第5話 立合い・2
結局、リーゼロッテがお淑やかに駄々をこねたことで、ロミアはエサミとも立合うハメになってしまった。
「アンタも大変ね」
例によって五メートルほど距離を離して対峙するエサミに、ロミアはつい同情の言葉をかけてしまう。
「いえ。こんな茶番に付き合わされている貴方様も大概かと」
「茶番はひどくないですか!?」
という女王陛下の苦情を、エサミは表情一つ変えることなく右から左に流す。
強さとは別次元で只者ではないメイドに、ロミアは気を引き締めればいいのか緩めればいいのかわからなくなってしまう。
「精々油断しないことだな」
またしても立会人をやりたがったリーゼロッテに代わって、二人の間に立ったレオルが、ロミアに忠告する。

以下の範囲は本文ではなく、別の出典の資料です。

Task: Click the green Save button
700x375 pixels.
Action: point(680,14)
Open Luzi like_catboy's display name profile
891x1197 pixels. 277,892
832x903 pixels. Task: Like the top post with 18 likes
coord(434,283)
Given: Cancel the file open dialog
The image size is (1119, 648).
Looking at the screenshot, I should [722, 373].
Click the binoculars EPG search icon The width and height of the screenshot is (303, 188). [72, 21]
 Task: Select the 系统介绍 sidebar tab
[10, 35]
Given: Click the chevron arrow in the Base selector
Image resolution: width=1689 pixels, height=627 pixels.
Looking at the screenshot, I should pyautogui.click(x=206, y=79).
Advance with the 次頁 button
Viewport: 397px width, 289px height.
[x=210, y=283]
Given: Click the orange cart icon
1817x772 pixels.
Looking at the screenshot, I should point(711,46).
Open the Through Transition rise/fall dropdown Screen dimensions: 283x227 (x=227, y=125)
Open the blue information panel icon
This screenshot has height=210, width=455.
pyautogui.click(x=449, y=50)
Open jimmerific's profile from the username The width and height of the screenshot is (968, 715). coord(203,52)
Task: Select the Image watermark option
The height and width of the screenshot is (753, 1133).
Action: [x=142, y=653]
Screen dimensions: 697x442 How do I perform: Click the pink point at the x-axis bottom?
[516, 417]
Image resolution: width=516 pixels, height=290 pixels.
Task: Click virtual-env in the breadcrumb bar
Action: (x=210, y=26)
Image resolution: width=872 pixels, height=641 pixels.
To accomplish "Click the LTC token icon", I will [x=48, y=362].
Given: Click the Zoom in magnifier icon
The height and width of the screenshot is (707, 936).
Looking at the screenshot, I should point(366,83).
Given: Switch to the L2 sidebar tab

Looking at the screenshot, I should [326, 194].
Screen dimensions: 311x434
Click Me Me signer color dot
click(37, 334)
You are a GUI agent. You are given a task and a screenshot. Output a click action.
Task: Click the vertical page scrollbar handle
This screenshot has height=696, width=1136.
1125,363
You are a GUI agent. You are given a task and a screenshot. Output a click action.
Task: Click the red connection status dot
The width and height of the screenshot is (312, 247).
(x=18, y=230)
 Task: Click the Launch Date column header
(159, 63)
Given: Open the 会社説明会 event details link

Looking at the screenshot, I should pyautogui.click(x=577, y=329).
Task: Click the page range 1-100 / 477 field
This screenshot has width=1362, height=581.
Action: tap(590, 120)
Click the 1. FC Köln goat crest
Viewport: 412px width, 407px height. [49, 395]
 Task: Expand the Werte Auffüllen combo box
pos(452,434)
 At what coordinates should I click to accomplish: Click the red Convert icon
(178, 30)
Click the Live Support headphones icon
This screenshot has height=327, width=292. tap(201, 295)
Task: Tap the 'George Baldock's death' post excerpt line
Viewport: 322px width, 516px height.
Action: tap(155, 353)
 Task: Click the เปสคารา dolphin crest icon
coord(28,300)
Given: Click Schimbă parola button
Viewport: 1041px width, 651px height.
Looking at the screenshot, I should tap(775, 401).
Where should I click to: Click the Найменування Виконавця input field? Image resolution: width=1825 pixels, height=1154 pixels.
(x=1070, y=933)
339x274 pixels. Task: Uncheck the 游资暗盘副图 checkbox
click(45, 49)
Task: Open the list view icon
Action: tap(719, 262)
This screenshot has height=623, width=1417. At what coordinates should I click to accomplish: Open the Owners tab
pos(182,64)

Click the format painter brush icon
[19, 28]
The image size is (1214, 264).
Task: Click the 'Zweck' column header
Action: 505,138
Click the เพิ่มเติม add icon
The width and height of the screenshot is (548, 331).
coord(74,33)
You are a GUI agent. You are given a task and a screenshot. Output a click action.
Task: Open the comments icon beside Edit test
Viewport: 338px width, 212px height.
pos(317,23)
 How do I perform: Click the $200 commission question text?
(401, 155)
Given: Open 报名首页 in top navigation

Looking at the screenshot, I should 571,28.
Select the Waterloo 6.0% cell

「貴様の強さのタネが割れた状態で、エサミ君と戦うのは公平とは言い難いから忠告しておく。彼女を前にして油断していると、最悪、一瞬で終わってしまうぞ」
瞬殺もあり得ると言われたロミアは、興味深そうに片眉を上げ、エサミに訊ねる。
「そうなの?」
「そうみたいですね」
他人事ような返答に、ロミアは苦笑する。
どうにもこのメイド、主とは違った意味で捉えどころがない。
「ところで、武器を持たないということは、徒手で戦う手合いと思っていいのよね?」
「ええ。代わりに、防具は両腕に仕込ませてもらってますので」
言葉どおり、袖の内側に手甲でも仕込んでいるのか、エサミは両腕を軽く持ち上げた。
「では、そろそろ始めるぞ」
厳かにレオルが告げるも、
「いや、別に開始の合図なんていらないんだけど。アンタとやった時も、そんなのなかったし」
「レオル様。もしかしてこういうのがお好きなのですか?」
「こういうのとはどういうのだ!?」
レオルは思わずといった風情でツッコみを入れるも、我に返ったように一つ咳払いをしてから仕切り直す。
「と、とにかく、始めるぞ」
貴様たちの了承など必要ないと言わんばかりに、ロミアたちの返事を聞かずに、右手を高々と掲げ、
「始めッ!」
振り下ろすと同時に叫んだ直後、ロミアは思わず瞠目してしまう。
エサミが眼前まで迫っていたのだ。
油断するなという忠告を受け、なおのこと集中して立合いに臨んだロミアが虚を衝かれるほどの速度で。
エサミは間合いに入ると同時に、左の拳打を繰り出す。
踏み込みと同様、目を瞠るほどの速度で繰り出された拳を、ロミアは首を横に傾けることで紙一重でかわした。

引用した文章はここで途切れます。